EXERCISE DETAILS
For each of these statements, say yes or no to whether it agrees with the query-language documentation that follows, and quote the deciding words from the documentation: 1. Queries go in the query_string fields of QLattice.sample_models and QLattice.auto_run. 2. The QLattice finds only cause/effect relationships and leaves out statistical correlations. 3. The documentation applies to Feyn version 2.0 and newer.

PASSAGE
-- begin --
Using the query language · Feyn Documentation

by: Jaan Kasak
(Feyn version 3.0 or newer)

In using the QLattice to extract learnings from your data, the process works best when you have a specific question in mind. This question can be as as simple as "Which other feature does feature a best interact with linearly?" or as complex and specific as "I know that when both features a and b have specific value, they contribute strongly to the output, but do there exist any other signal paths that interact with this specific joint state for a and b?".

The QLattice will find all statistical correlations in your data, but when there is a cause/effect relationship between your target and feature variables is when asking questions using the QLattice truly shines. Other ML methods rely on feature engineering and separating data sets to support this type of workflow, but since we provide mathematical equations, we can offer a neat query language to ask for models with some specific underlying equation.

Queries are written in the query_string fields on the methods QLattice.sample_models and QLattice.auto_run. As a spoiler, the two questions above translate to these queries.

Example

import feyn

ql = feyn.QLattice()
-- end --
EXTRACTED INFORMATION
-- begin --
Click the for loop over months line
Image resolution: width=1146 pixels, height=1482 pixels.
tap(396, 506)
-- end --
-- begin --
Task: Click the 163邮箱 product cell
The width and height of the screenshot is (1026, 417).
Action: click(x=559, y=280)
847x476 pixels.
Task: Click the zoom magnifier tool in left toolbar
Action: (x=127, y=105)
-- end --
-- begin --
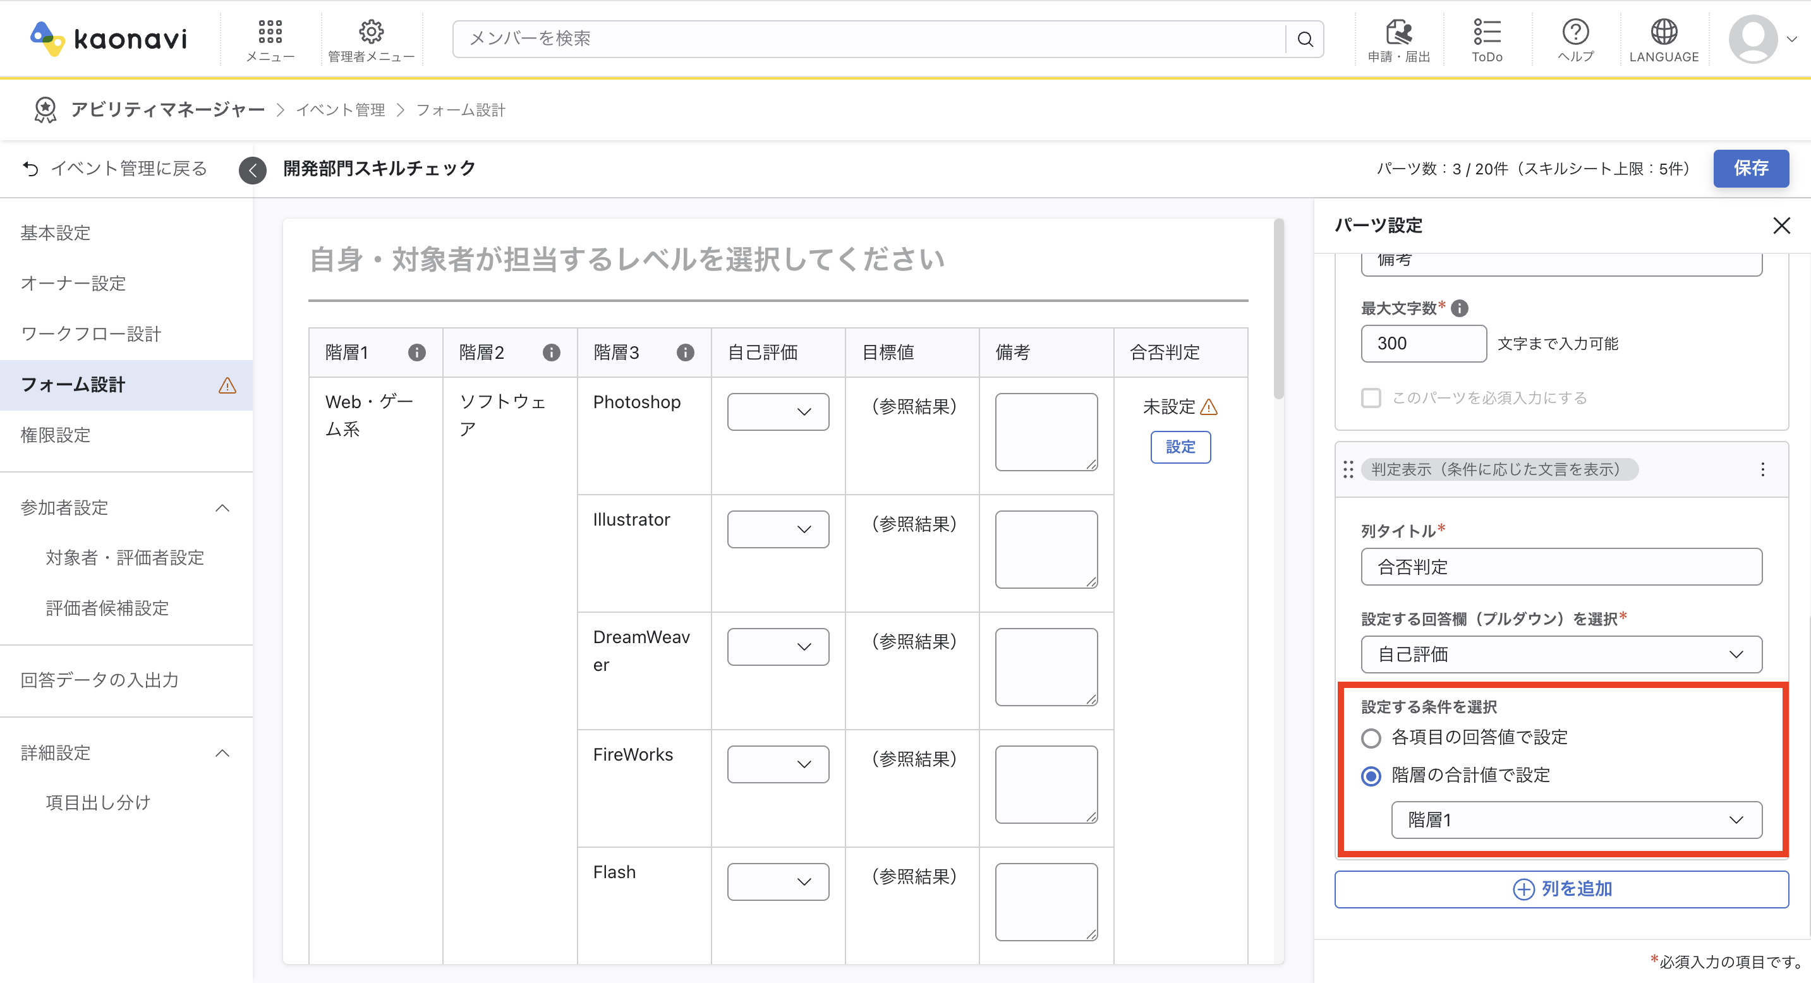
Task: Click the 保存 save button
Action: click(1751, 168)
-- end --
WRITTEN RESPONSE
1. Yes: "Queries are written in the query_string fields on the methods QLattice.sample_models and QLattice.auto_run."
2. No: "The QLattice will find all statistical correlations in your data"
3. No: "(Feyn version 3.0 or newer)"